Building servicing is not a secondary use of the road space, it is arguably the primary purpose of the road in the first place. Some of the glaring deficiencies of the existing Bloor bike lanes are in areas where building servicing was never considered at all as a function, let alone a primary function of the road.
Building servicing includes where deliveries or input or outputs can’t be brought into reasonable or convenient proximity to buildings. Garbage collection is an obvious example where we have seen the dubious compromise on this thread. Consider others like where say a restaurant needs regular grease-trap pumping which takes place from a truck that parks where if the building has no rear lane of appropriate width and is fronted by a bike lane?
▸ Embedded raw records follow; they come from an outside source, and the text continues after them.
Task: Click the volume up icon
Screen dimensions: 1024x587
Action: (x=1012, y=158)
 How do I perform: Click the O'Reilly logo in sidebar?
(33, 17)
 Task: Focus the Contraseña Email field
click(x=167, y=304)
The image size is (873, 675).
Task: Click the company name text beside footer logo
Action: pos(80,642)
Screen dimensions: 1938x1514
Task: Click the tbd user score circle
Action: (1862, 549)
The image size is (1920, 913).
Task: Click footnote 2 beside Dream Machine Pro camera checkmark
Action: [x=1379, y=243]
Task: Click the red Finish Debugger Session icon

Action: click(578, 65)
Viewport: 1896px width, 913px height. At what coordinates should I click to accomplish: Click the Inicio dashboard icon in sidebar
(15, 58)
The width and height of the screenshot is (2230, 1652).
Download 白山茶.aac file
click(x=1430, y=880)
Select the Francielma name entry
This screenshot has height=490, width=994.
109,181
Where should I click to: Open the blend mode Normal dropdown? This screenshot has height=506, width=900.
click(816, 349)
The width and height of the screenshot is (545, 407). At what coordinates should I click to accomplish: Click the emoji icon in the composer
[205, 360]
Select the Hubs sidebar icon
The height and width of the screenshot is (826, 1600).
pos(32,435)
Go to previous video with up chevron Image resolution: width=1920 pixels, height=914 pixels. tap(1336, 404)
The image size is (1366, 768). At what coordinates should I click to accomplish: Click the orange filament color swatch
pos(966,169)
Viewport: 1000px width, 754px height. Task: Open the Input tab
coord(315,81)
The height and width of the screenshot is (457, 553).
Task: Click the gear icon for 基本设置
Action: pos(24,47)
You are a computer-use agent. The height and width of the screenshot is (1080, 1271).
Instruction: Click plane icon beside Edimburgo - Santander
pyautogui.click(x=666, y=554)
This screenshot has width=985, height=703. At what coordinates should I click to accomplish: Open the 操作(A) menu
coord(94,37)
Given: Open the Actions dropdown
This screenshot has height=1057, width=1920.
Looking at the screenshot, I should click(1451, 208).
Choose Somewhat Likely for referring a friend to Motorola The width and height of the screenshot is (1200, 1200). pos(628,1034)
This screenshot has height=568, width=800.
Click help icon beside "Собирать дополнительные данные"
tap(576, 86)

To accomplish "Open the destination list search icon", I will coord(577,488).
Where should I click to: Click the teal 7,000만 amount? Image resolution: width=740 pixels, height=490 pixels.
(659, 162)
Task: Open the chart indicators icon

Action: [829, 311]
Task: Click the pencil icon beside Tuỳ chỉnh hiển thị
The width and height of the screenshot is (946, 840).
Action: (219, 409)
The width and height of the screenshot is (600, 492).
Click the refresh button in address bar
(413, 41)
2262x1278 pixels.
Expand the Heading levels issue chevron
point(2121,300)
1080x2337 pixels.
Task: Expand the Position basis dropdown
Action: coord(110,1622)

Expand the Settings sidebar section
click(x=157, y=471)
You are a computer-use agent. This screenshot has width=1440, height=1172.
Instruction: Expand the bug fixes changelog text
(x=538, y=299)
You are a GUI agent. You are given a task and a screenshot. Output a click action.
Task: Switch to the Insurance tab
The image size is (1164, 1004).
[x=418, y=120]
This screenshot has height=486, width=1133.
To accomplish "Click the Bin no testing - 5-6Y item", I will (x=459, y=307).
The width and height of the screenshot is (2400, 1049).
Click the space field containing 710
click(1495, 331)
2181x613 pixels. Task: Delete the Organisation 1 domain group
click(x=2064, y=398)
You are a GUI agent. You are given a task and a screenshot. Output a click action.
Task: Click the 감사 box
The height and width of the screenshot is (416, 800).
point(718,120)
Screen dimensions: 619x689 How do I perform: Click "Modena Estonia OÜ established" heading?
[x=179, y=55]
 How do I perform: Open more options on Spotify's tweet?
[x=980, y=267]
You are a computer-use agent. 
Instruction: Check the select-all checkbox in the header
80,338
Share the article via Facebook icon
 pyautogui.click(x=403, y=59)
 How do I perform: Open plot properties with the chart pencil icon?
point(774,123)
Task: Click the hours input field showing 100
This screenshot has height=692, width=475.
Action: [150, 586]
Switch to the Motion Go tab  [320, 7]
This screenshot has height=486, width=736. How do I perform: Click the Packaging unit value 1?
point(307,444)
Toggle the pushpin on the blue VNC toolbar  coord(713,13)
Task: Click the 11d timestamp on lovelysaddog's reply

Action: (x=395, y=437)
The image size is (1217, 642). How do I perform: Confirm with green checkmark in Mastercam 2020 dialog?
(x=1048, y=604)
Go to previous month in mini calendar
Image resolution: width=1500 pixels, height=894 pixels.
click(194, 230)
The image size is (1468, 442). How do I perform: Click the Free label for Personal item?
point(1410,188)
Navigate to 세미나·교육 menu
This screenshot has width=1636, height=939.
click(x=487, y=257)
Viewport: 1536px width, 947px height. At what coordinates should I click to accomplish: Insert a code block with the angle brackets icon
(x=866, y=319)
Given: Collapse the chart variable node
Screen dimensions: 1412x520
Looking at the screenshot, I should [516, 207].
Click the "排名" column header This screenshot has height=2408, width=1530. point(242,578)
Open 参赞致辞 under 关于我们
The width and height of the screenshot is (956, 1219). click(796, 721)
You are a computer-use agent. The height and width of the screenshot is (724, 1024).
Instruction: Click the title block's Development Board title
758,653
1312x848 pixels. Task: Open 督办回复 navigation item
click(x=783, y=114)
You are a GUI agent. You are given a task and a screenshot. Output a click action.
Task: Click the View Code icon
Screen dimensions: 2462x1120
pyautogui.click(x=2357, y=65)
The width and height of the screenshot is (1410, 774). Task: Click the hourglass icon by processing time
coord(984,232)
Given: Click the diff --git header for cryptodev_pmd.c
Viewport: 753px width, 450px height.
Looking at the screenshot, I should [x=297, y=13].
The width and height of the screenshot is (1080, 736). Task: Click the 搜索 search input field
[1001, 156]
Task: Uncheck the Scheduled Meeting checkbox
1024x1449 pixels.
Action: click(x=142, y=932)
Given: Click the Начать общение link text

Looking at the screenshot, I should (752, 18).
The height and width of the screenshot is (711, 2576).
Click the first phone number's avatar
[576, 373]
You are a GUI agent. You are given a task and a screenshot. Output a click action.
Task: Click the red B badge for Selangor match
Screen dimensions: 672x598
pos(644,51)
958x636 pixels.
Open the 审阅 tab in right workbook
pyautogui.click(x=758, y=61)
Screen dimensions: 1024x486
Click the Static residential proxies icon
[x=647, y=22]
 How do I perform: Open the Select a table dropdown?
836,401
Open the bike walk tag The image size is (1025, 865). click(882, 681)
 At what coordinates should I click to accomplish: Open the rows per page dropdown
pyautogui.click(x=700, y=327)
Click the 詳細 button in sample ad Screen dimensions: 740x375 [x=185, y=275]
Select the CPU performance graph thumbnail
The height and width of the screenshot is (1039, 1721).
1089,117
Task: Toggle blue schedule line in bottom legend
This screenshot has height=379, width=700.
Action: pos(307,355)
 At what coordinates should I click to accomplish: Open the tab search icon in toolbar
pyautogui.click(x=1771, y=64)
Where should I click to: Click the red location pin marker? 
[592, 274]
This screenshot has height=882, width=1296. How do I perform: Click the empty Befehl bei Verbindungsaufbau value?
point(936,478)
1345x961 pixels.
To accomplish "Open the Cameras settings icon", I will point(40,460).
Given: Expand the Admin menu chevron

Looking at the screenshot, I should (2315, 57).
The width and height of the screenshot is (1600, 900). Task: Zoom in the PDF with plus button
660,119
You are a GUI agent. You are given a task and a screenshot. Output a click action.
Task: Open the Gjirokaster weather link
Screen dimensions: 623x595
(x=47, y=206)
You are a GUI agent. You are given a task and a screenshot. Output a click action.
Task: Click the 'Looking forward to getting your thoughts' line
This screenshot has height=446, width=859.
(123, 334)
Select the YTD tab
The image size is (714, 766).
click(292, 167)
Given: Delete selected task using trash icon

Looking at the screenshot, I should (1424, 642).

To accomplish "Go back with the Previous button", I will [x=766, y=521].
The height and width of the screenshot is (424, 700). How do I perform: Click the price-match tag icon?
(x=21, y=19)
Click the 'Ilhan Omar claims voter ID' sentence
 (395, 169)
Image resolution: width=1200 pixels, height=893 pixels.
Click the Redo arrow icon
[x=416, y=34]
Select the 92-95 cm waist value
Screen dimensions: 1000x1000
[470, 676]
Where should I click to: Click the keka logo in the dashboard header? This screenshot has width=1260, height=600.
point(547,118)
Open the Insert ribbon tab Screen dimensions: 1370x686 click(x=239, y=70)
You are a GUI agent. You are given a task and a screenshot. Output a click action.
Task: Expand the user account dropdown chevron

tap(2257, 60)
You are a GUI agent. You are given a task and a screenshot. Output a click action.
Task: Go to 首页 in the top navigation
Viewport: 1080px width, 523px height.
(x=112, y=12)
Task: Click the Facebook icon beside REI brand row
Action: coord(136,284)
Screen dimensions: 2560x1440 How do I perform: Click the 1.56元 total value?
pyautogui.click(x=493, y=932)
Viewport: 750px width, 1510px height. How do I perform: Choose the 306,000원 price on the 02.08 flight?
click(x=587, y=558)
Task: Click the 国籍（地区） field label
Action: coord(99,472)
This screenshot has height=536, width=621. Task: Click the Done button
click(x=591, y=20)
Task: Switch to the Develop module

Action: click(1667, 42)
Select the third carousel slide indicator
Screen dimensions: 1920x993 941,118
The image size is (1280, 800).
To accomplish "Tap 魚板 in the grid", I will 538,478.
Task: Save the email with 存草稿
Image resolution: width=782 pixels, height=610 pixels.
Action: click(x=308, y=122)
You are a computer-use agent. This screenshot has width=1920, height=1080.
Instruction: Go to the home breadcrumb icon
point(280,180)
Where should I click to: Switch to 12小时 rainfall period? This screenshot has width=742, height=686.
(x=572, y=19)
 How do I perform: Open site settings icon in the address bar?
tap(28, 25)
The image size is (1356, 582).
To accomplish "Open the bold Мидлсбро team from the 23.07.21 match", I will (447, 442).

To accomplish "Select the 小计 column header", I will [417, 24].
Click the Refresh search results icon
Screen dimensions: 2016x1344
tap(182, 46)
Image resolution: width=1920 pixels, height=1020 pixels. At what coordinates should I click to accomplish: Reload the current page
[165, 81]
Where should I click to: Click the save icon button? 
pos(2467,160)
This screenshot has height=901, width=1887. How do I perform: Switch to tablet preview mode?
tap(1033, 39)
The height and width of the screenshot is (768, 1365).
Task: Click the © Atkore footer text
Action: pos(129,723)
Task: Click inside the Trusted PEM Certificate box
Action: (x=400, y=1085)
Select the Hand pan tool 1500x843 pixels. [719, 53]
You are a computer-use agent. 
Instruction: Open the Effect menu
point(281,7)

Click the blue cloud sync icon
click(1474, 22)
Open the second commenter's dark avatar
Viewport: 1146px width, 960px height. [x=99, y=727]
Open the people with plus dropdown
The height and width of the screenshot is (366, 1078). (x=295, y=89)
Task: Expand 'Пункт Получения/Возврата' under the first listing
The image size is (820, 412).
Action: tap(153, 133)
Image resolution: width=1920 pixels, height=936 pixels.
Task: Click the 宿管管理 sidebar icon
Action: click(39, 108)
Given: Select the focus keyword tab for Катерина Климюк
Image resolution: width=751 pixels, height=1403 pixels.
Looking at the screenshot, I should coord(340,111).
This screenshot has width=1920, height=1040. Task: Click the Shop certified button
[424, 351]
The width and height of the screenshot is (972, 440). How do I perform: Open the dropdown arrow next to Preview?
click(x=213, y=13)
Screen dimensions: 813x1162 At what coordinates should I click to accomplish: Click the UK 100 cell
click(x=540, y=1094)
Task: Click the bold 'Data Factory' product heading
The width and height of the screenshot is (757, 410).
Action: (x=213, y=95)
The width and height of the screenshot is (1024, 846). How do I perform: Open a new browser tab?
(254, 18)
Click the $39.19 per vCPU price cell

Those uses require accommodation, as do things like pickup/drop off of disabled passengers etc.
But I'm not convinced the answer to that is maintaining a vast supply of street parking.
Cities around the world function without that.
There are a slew of options; these could include, widening/improving laneways, maintaining one layby on each block, vacuum systems for garbage (can go all the way to a transfer station, or just to a central spot in a neighbourhood); as well as smaller service vehicles, including garbage trucks, courier trucks etc. and restricting certain servicing to overnight/off-peak periods.
Also, if traffic volumes are suppressed enough, is removing the centre-line on a road and allowing vehicles to maneuver around service vehicles adjacent to a curb.